Lo que me enseñan últimamente los libros de montaña no tiene apenas que ver con las montañas, es algo que encuentra relación más bien con la vida en general y el modo en como las personas nos enfrentamos a ella. La posibilidad de hacer todo aquello que quieres sin dilación (gadulería llamaría a lo contrario Castaneda), asumiendo la convicción de que la pereza o la desgana no existen, no deben de existir, le da a uno un margen de movimiento en donde caben montones de asuntos que antes eran prohibitivos porque simplemente no éramos capaces de asumirlos seriamente. Entrenamiento, preparación, constancia, nada de la rutina acostumbrada, todo un manojo de decisiones que pueden llevarnos por dónde nuestra voluntad lo decida. Ese tipo de cosas son el fruto de mis lecturas últimas.

Leer a Alexander Huber sobre la preparación que conlleva, preparación mental esencialmente, la ascensión de la Directísima a la pared norte de Cima Grande de Lavaredo, esta noche era entender que cualquier cosa que un hombre se proponga, y que esté en el ámbito de sus posibilidades, puede ser hecho sin más que dejarse de memeces y ponerse a ello. Los límites que la voluntad adormecida puede imponernos durante largos periodos de tiempo no son más que producto del adormecimiento que sufrimos y que de algún modo desenmascaran los hechos y actos de todos aquellos que recrean sus vidas en los libros que leo últimamente.

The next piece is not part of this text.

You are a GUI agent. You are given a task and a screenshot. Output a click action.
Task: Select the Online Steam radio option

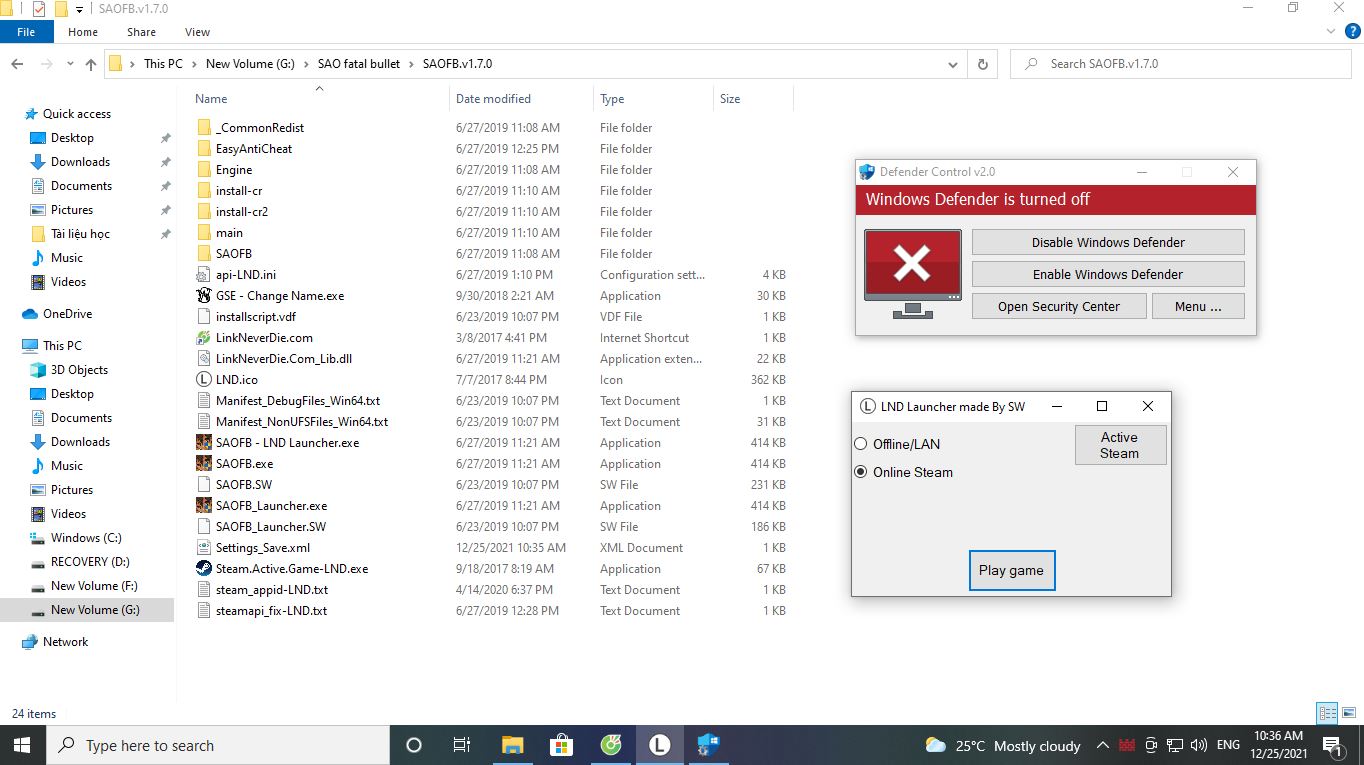click(x=861, y=472)
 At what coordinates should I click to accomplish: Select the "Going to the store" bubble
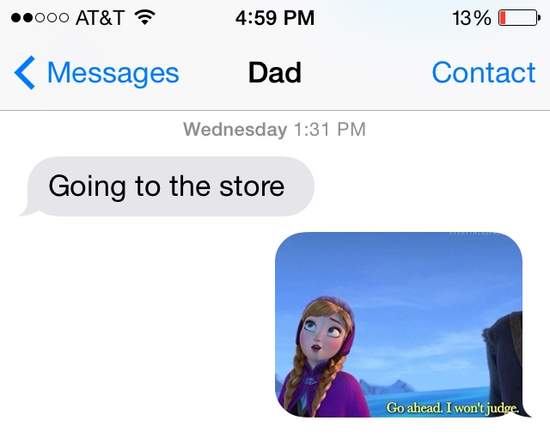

“La autoridad que controla mis pensamientos necesita dar luz verde” antes de enfrentarme definitivamente a una pared en solo integral, escribe Alexander Huber; y cuando esto sucede todo parece tremendamente sencillo. Si tenemos en cuenta las dificultades mentales y físicas a que se enfrenta un alpinista de élite, sea en una gran pared de roca o alguna montaña del Himalaya, y con más razón cuando éste lo hace en solitario y sin seguro, y las comparamos con cualquier otra actividad humana, es probable que no encontremos nada que exija una fuerza de voluntad, un arrojo y una preparación tan exigente en ningún otro ámbito, especialmente como en este caso cuando se tiene la muerte cosquilleando en las yemas de los dedos. Una ascesis así, llevada a su última expresión, obviando el uso de la cuerda al punto de convertir la escalada en un inaudito ejercicio de libertad que pone al hombre en un reto tú a tú consigo mismo y ante un riesgo tal, no tiene parangón con ninguna otra actividad humana.

El único problema con todo esto es que a uno se le ocurren tantas cosas cuando ve que todo es posible con solo proponérselo, que necesitaría días de cuarenta y ocho horas o más para estar al tanto de los sueños y proyectos que le pasan por las mientes.